Dataset excerpts Block Start

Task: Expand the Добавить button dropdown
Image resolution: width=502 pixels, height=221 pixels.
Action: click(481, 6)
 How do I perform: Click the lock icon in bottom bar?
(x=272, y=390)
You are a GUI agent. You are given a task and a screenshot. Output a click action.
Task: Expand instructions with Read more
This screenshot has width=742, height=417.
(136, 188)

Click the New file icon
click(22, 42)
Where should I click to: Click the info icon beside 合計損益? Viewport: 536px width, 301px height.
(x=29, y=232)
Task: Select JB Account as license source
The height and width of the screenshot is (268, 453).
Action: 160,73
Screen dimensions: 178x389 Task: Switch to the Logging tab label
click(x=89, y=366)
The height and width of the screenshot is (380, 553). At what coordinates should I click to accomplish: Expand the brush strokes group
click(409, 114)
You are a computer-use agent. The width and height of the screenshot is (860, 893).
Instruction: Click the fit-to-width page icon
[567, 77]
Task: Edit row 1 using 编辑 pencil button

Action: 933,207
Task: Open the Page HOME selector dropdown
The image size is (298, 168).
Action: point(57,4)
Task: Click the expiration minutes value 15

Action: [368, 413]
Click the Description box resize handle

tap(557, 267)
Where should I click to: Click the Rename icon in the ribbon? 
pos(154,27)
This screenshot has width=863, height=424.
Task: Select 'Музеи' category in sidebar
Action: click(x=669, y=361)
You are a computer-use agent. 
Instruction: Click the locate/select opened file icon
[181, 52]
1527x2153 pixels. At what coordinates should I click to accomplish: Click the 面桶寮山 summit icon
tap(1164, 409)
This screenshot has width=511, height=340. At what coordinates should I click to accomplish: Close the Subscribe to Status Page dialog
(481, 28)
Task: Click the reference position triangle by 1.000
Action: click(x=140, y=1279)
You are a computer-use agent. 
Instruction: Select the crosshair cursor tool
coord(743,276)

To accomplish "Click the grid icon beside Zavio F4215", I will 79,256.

Dataset excerpts Block End

Assignment — Copy out each record above exactly, leaving nothing out.

Written solution —
Task: Expand the Добавить button dropdown
Image resolution: width=502 pixels, height=221 pixels.
Action: click(481, 6)
 How do I perform: Click the lock icon in bottom bar?
(x=272, y=390)
You are a GUI agent. You are given a task and a screenshot. Output a click action.
Task: Expand instructions with Read more
This screenshot has width=742, height=417.
(136, 188)

Click the New file icon
click(22, 42)
Where should I click to: Click the info icon beside 合計損益? Viewport: 536px width, 301px height.
(x=29, y=232)
Task: Select JB Account as license source
The height and width of the screenshot is (268, 453).
Action: 160,73
Screen dimensions: 178x389 Task: Switch to the Logging tab label
click(x=89, y=366)
The height and width of the screenshot is (380, 553). At what coordinates should I click to accomplish: Expand the brush strokes group
click(409, 114)
You are a computer-use agent. The width and height of the screenshot is (860, 893).
Instruction: Click the fit-to-width page icon
[567, 77]
Task: Edit row 1 using 编辑 pencil button

Action: 933,207
Task: Open the Page HOME selector dropdown
The image size is (298, 168).
Action: point(57,4)
Task: Click the expiration minutes value 15

Action: [368, 413]
Click the Description box resize handle

tap(557, 267)
Where should I click to: Click the Rename icon in the ribbon? 
pos(154,27)
This screenshot has width=863, height=424.
Task: Select 'Музеи' category in sidebar
Action: click(x=669, y=361)
You are a computer-use agent. 
Instruction: Click the locate/select opened file icon
[181, 52]
1527x2153 pixels. At what coordinates should I click to accomplish: Click the 面桶寮山 summit icon
tap(1164, 409)
This screenshot has width=511, height=340. At what coordinates should I click to accomplish: Close the Subscribe to Status Page dialog
(481, 28)
Task: Click the reference position triangle by 1.000
Action: click(x=140, y=1279)
You are a computer-use agent. 
Instruction: Select the crosshair cursor tool
coord(743,276)

To accomplish "Click the grid icon beside Zavio F4215", I will 79,256.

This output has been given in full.